I was. I was literally calculating I was living on a widow's pension and about fifty or sixty pounds a month else, and doing everything on that. And I had the kind of mentality then that I'd say I won't post this letter till Monday when I've drawn my pension, then I can buy more stamps, which was as tight as that. Good heavens. I owned my house and I owned my furniture and that was about it. But nobody was more surprised than me when Macmillan took it.
Presenter asks
Is suicide something that you could do if you so chose?
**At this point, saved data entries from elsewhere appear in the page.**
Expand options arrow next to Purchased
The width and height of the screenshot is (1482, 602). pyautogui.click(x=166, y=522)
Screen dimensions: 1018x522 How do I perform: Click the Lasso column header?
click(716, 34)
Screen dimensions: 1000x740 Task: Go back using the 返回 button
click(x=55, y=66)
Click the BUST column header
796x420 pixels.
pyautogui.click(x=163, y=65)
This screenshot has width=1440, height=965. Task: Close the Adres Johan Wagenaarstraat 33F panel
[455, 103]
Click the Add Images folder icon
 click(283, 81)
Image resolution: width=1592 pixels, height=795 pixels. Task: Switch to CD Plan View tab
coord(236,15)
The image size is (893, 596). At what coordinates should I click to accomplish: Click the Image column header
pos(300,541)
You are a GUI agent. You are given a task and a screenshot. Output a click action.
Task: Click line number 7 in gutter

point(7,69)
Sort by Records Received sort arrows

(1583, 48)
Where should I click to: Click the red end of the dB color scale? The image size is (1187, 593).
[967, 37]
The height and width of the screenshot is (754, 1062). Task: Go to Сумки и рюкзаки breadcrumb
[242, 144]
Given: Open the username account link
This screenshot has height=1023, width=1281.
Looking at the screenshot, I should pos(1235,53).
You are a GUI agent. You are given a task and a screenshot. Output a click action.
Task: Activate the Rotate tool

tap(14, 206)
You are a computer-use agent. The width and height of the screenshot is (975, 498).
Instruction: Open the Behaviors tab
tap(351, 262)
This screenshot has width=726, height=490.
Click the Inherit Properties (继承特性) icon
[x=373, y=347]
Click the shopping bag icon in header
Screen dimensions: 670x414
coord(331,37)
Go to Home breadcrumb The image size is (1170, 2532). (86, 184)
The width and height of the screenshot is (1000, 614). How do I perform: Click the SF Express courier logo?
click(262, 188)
Well, if I was so ill and tiresome and a nuisance to other people and had nothing left in me to contribute to life, yes, I think it's a sensible opt. I think I would push off to Holland, where it's nicely arranged, and you can euthanase yourself out.
Presenter asks
Did your parents like you?
I don't think my mother wanted me. She once told me she didn't want another child, and if she had to have another, she wanted a son. … My mother was a very good mother, according to her likes. We always had messies to eat and were beautifully looked after and our teeth straightened and all that kind of thing. But I think she preferred my brother and sister. And I didn't fit into what she would have liked me to be, or my father would have liked me to be, which was a nice, good, conservative girl who would marry a nice, good conservative and live that sort of life.
Presenter asks
Do you like the Mary Wesley that you've created – this strong and very successful 77-year-old?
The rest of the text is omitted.